▸ Given passage:
....................
SCOTUS rules to keep Title 42 in place, as two different legal challenges on the Covid-Era immigration ban are set to be heard by court next year

Aptopix Mexico Migrants

Migrants wait near the U.S.-Mexico border in Ciudad Juarez, Mexico, Monday, Dec. 19, 2022. (AP Photo/Christian Chavez)

WASHINGTON- The Supreme Court ruled to keep Title 42 in place, in a 5-4 decision that sets up two separate legal battles over the future of the controversial Trump-era measure that blocked asylum seekers from entering the US.

The ruling overturned a Federal Circuit court judge who ruled in November to have the measure lifted by December 21st.

DSU Political Science Professor Dr. Samuel Hoff tells 47ABC, that the stay is not a final decision, and predicts that in both cases that center around states on the southern bordering suing the Biden administration to stop the rule being lifted, will be ruled in the administration’s favor.

“The court has its hands full and the question is, is the court support supposed to be perpetually dealing with this,” Dr. Hoff said.

Dr. Hoff says that the Biden administration is arguing that is has the authority to end the state of emergency that justified the order in March of 2020, and with that order lifted, the measure must come down.

“[Biden’s] administration’s own CDC in April said there is no longer a justification for the continuation of title 42 based on an emergency status,” Dr. Hoff said.

But states on the border claim there is still an emergency, and are suing to keep title 42 in place, challenging both the title 42 order and the selective authority of the administration to determine which cases qualify for asylum.
....................
[Stored data]
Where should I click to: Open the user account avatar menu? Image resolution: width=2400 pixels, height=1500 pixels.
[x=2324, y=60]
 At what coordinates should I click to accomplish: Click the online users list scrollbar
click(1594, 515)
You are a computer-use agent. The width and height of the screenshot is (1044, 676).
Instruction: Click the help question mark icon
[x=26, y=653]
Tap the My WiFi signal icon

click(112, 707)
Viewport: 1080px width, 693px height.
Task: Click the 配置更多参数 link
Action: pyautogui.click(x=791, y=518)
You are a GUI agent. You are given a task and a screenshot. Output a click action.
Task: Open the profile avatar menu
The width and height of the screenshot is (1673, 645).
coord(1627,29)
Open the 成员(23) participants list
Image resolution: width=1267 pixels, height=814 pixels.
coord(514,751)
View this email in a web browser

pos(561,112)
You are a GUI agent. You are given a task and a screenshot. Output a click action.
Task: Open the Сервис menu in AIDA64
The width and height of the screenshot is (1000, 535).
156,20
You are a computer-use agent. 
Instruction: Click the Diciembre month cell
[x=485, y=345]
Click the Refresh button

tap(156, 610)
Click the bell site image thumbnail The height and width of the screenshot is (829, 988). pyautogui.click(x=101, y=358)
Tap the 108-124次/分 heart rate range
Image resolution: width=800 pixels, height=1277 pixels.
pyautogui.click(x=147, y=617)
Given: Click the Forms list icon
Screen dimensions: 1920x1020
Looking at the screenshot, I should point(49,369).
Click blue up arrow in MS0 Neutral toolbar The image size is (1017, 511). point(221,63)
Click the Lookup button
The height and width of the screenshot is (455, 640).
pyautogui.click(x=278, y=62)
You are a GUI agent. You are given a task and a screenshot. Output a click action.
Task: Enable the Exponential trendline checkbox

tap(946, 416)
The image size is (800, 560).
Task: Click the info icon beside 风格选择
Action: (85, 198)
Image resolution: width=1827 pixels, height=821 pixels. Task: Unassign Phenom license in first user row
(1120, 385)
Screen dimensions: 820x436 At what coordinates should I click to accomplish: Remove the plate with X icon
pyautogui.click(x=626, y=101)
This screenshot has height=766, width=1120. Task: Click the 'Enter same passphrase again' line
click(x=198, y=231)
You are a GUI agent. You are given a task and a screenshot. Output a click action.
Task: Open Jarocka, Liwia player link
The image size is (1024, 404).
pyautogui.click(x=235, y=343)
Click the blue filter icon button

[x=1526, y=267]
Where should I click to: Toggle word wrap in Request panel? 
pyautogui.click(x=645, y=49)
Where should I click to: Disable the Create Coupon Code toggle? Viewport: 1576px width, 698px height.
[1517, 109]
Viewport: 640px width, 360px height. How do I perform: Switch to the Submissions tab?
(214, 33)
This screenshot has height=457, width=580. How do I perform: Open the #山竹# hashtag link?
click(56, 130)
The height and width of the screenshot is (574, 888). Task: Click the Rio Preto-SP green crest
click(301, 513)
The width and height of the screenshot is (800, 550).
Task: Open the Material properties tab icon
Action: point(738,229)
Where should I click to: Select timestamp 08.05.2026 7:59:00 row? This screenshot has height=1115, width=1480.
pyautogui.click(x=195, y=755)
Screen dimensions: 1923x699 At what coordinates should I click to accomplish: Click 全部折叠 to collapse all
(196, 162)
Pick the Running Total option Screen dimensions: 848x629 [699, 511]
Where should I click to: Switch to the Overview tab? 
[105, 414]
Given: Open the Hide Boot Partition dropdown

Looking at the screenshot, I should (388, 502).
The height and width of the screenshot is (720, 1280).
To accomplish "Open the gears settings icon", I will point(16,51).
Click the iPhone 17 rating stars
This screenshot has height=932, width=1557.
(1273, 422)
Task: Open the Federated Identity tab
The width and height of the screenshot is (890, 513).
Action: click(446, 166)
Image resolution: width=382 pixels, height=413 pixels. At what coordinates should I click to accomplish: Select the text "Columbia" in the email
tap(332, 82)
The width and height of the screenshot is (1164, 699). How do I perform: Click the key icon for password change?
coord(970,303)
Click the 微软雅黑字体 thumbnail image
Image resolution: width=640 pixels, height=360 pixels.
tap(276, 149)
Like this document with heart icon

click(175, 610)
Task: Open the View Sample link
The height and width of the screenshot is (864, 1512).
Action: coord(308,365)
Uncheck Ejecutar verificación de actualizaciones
....................
▸ Check your understanding:
(A) Answer these questions using the news story on Title 42.
(i) What was the vote count in the Supreme Court decision?
(ii) By what date had the lower court judge ruled in November that the measure should be lifted?
(iii) According to Dr. Hoff, what did the administration's CDC say in April?
(B) Write a continuation of the news story on Title 42, starting after its final sentence.

▸ Results for each task:
(A)
(i) 5-4
(ii) December 21st
(iii) It said there is no longer a justification for continuing Title 42 based on an emergency status.

(B)
Hoff says the states in court have argued that while title 42 blocked 2.5 million asylum seekers, the same number of immigrants were able to make it into the united states, at a rate of over 9,000 per day, on top of an asylum backlog of over 1.5 million cases.

The states are arguing the emergency is the volume of migrants they are facing, without additional federal funds, and have sued to keep the order in place to stop the volume from further increasing.

Local Immigration lawyer Eddie Gonzales says, the measure is being abused by being upheld, and that asylum cases have a legal right to proceed.

“What was implemented as a temporary means of dealing with covid has now become an obstacle that will greatly impede the ability of people to claim asylum,” Gonzales said.

Dr.Hoff believes despite the court upholding it, for now, they will side with the administration when the case is heard in February and decided in June.

“When you look at conservatives, on the court they usually support executive authority in foreign affairs and if we regard immigration as a foreign policy then we can expect the majority to uphold both the authority of the Biden administration both in the discretionary decision and title 42,” Dr. Hoff said.